Necesitaría tener fuerzas, sentirse guapa y no sufrir náuseas todo el tiempo. «He conseguido evitarlas durante el embarazo y me vienen ahora. —Se le escapa una sonrisa—. El doctor ha dicho que tengo que pensar en positivo: se me pasará, Step se pondrá bien y todo volverá a ser como antes, es más, mejor que antes». Y, con este último pensamiento, sujetando su mano, cansada como nunca ha estado, se queda dormida.

Tiene sueños intranquilos. Está en una playa, hace calor, pero no hay ninguna sombra, ni siquiera un parasol y, aunque parezca increíble, no es posible bañarse en el mar. Ni siquiera es posible acercarse, hay unas vallas. Le gustaría tener agua, refrescarse o al menos protegerse del sol, pero no puede ser. Algo más allá de donde está, en una cuna desguarnecida, sin una sábana siquiera, está Aurora. Entonces se le acerca, se pone delante del sol, haciendo de escudo con su cuerpo; intenta darle un poco de sombra, pero hace calor, siente que va a desmayarse, no sabe cuánto podrá aguantar.

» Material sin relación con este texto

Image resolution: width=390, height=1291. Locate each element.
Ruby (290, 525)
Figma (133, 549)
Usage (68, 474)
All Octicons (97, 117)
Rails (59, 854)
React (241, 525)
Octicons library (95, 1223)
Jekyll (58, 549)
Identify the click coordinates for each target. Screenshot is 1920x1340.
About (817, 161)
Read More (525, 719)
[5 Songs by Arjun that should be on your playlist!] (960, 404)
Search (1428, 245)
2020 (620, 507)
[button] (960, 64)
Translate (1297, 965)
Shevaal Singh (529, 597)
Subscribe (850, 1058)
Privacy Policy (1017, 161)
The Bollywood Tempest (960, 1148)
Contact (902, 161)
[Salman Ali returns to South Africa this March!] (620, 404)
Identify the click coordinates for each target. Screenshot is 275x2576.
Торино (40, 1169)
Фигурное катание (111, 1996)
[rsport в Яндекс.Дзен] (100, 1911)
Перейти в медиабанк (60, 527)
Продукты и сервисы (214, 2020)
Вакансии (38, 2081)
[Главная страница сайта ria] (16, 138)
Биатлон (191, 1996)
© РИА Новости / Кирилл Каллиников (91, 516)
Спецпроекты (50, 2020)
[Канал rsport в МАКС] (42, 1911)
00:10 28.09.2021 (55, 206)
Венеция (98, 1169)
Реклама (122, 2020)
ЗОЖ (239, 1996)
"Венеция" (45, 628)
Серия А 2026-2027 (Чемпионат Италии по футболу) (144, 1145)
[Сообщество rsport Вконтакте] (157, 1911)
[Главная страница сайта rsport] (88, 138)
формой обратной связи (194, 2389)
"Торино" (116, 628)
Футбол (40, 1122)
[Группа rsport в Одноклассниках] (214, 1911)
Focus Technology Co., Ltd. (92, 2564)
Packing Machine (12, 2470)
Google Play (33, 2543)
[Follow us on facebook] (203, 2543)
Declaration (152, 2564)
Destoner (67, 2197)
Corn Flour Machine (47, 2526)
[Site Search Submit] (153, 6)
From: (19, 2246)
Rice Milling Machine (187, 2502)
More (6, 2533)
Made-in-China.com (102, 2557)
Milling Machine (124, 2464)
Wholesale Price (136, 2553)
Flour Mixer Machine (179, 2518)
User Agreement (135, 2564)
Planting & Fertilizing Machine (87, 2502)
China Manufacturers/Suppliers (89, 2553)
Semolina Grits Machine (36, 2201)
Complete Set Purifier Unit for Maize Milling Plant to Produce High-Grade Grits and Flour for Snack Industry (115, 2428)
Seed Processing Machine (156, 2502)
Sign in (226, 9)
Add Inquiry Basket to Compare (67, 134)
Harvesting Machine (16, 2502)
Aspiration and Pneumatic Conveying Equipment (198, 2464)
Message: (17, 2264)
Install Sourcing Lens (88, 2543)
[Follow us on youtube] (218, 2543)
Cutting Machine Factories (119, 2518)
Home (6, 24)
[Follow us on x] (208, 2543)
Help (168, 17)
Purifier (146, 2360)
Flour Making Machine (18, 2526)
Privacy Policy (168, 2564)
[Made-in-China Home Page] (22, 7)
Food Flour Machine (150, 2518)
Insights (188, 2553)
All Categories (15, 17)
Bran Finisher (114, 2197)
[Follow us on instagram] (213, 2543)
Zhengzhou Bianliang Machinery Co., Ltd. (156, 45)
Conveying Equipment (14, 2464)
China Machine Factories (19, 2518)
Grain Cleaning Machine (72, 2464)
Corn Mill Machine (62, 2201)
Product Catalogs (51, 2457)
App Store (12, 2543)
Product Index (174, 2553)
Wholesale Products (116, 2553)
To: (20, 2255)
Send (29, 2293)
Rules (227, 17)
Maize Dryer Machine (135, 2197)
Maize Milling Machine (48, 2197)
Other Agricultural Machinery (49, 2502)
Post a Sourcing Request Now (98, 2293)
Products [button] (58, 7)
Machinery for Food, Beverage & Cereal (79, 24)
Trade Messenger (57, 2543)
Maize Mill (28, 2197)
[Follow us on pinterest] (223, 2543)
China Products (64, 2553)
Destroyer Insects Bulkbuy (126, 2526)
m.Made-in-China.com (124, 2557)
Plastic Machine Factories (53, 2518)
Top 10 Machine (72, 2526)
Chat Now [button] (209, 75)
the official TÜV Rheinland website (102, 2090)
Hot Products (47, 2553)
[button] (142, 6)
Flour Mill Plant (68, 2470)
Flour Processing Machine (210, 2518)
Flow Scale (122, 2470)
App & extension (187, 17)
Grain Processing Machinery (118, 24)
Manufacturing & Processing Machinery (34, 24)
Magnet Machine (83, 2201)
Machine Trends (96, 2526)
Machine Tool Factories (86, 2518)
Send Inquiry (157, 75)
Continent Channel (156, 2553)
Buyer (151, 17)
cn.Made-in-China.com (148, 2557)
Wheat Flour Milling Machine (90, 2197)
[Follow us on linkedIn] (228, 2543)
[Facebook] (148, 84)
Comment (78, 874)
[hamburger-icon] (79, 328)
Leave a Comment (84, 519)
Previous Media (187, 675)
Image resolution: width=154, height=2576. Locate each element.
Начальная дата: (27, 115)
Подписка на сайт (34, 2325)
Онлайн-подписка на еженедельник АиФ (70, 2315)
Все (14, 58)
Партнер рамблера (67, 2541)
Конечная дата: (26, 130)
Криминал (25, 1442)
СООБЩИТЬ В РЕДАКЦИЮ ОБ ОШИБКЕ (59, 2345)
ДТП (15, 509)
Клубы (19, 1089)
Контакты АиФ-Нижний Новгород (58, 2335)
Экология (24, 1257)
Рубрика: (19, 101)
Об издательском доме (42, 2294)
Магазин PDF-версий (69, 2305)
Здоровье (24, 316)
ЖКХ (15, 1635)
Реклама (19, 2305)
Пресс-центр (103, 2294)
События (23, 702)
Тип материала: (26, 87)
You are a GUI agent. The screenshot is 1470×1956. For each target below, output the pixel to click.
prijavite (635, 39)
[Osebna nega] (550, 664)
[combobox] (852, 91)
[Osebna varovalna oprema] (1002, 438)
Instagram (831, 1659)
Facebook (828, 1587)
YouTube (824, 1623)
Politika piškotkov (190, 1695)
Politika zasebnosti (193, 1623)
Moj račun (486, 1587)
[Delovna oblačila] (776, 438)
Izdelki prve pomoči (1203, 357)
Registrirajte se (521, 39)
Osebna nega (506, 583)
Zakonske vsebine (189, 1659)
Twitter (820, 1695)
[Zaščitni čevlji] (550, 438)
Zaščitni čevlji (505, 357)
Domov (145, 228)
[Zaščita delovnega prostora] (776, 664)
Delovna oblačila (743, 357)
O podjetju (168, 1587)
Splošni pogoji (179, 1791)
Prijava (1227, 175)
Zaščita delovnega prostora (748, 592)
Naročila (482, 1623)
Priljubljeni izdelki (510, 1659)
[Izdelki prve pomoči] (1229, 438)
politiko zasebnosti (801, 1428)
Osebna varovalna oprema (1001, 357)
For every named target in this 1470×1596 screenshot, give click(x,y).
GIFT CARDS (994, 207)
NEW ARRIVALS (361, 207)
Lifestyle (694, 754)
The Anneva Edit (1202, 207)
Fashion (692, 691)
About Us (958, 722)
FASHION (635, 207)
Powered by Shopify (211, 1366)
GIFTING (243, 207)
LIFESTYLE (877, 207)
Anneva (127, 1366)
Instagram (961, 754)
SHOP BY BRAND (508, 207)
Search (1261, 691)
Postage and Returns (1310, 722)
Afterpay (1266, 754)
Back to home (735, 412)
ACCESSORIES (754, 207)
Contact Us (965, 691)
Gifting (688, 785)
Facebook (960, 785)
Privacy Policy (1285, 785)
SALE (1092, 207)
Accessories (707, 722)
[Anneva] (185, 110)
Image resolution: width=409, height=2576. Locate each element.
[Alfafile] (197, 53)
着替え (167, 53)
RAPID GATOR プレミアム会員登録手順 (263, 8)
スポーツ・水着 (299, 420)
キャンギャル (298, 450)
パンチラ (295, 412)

Luego, de repente, oye un ruido y se despierta. Se le ha resbalado la mano, ha dejado caer la de Step y ha chocado contra la silla. A continuación, se levanta de golpe, preocupada por lo que puede haber ocurrido. Sin embargo, se vuelve loca de felicidad, ve que él abre lentamente los ojos, mira a su alrededor hasta que la encuentra, y luego sonríe.

—Bueno, no hagas bromas, ni lo intentes. Eres padre, no te lo puedes permitir, ¿entendido? —Y le acaricia la mano son suavidad, mientras algunas lágrimas resbalan silenciosas—. Te quiero tanto…

No vuelvas a darme un susto como este.

Step cierra los ojos, sintiéndose más culpable que nunca. «Debo dejar a un lado toda esta historia. Gin tiene razón, soy padre, ya no puedo permitirme nada de esto».